2013A&A...557A.104B

There is a group of binary post-AGB stars that show conspicuous near-infrared (NIR) excess, which is usually assumed to arise from hot dust in very compact possibly rotating disks. These stars are surrounded by significantly fainter nebulae than the standard, well studied protoplanetary and planetary nebulae (PPNe, PNe). We aim to identify and study extended rotating disks around these stars and shed light on the role of disks in the formation and shaping of planetary nebulae. We present high-sensitivity mm-wave observations of CO lines in 24 objects of this type. The resulting CO lines are compared with profiles expected to arise from rotating disks from both theoretical and observational grounds. We derive simple formulae that allow us to determine the mass of the CO-emitting gas and estimate its extent. The reliability and uncertainty of the methods are also widely discussed. CO emission is detected in most observed sources, and the line profiles show that the emissions very probably come from disks in rotation.

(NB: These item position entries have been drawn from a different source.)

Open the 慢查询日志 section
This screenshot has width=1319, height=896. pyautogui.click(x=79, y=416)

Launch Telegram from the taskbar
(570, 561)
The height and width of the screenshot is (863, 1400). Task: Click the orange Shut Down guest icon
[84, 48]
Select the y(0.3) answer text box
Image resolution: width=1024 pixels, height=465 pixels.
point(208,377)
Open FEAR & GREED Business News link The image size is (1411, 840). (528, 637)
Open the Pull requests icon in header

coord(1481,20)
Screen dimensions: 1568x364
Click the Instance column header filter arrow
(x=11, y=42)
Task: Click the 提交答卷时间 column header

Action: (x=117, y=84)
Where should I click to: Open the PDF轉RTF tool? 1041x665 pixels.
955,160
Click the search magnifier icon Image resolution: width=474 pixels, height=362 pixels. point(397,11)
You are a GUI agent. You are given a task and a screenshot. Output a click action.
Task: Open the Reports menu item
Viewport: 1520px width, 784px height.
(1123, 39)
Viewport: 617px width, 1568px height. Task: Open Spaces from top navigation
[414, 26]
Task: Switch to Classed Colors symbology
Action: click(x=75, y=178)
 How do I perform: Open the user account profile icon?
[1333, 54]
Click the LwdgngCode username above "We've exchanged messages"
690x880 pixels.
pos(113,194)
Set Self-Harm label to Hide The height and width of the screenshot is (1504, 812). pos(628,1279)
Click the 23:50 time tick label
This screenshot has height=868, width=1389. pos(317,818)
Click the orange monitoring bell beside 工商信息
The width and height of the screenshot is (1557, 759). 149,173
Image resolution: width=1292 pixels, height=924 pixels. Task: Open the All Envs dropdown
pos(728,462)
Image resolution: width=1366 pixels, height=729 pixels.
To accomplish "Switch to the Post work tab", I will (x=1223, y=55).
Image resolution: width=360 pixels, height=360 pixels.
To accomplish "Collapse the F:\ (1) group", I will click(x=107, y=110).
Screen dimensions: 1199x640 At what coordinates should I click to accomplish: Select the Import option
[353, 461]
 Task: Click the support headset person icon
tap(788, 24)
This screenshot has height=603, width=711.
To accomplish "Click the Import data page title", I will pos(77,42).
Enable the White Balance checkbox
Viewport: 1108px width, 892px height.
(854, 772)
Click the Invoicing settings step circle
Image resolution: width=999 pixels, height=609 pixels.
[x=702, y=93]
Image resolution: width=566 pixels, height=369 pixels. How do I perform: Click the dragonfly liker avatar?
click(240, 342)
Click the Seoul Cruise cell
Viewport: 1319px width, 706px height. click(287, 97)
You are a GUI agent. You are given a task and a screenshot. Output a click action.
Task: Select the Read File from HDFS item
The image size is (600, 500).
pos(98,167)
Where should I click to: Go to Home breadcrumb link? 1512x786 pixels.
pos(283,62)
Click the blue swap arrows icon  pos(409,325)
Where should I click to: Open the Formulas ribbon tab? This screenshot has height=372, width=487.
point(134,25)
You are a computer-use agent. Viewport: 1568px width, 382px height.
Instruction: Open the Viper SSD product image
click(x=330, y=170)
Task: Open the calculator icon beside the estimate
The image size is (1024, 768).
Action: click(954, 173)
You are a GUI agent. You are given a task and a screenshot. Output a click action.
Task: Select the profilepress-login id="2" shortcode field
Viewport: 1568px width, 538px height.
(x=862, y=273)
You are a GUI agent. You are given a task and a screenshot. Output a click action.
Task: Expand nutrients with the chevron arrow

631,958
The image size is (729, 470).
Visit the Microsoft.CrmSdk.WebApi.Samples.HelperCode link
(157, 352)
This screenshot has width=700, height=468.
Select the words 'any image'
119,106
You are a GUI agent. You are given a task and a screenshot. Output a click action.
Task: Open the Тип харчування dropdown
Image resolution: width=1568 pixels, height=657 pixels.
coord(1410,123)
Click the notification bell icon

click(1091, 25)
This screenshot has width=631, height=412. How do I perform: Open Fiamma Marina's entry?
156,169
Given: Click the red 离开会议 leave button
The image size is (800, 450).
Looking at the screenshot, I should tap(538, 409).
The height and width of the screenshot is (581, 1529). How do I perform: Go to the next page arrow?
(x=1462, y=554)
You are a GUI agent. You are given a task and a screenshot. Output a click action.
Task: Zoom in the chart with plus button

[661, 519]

We derive typical values of the disk mass between 10^–3 and 10^–2M_☉ about two orders of magnitude lower than the (total) masses of standard PPNe. The high-detection rate (upper limits being not very significant) clearly confirm that the NIR excess of these stars arises from compact disks in rotation, which are likely the inner parts of those found here. Low-velocity outflows are also found in about eight objects with moderate expansion velocities of ∼10km/s to be compared with the velocities of about 100 km/s often found in standard PPNe. Except for two sources with complex profiles, the outflowing gas in our objects represents a minor nebular component. Our simple estimates of the typical disk sizes yields values ∼0.5-1 arcsec, which is between 5x10¹⁵ and 3x10¹⁶cm. Estimates of the linear momenta carried by the outflows, which can only be performed in a few well studied objects, also yield moderate values when compared to the linear momenta that can be released by the stellar radiation pressure (contrary, again, to the case of the very massive and fast bipolar outflows in standard PPNe that are strongly overluminous). The mass and dynamics of nebulae around various classes of post-AGB stars differ very significantly, and we can expect the formation of PNe with very different properties.